WORKING DATA ::

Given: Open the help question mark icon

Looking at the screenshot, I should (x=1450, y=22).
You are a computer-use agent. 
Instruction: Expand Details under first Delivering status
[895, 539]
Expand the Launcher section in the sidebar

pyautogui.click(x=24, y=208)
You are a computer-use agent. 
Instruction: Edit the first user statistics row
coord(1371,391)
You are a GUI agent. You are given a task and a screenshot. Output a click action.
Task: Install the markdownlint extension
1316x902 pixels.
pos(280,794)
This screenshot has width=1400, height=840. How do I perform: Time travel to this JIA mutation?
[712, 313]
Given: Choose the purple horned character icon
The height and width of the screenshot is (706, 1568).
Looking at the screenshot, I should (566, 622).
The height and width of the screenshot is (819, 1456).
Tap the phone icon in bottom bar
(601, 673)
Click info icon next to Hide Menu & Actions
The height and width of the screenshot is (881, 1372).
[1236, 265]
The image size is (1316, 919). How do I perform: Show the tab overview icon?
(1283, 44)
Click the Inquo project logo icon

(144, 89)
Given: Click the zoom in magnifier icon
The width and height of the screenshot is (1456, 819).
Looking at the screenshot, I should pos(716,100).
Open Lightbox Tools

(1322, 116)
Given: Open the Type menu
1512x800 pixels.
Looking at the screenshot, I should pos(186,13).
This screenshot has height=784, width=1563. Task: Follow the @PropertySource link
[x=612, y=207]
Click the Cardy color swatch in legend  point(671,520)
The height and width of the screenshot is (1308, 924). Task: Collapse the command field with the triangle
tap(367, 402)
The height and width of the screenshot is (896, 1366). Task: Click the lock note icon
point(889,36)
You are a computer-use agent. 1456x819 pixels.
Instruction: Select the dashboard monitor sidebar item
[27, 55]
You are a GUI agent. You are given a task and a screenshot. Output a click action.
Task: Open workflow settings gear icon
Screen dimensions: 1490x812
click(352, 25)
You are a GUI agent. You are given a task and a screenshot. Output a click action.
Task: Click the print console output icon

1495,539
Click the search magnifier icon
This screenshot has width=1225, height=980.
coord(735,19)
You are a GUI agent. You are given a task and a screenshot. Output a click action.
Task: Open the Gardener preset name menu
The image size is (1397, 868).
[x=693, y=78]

WORK REQUEST ::
Nothing but the lines from the line containing "Task: Open the Gardener preset name menu" through the final line of the entries should appear in your answer, copied exactly.

OUTPUT OF THE EXERCISE ::
Task: Open the Gardener preset name menu
The image size is (1397, 868).
[x=693, y=78]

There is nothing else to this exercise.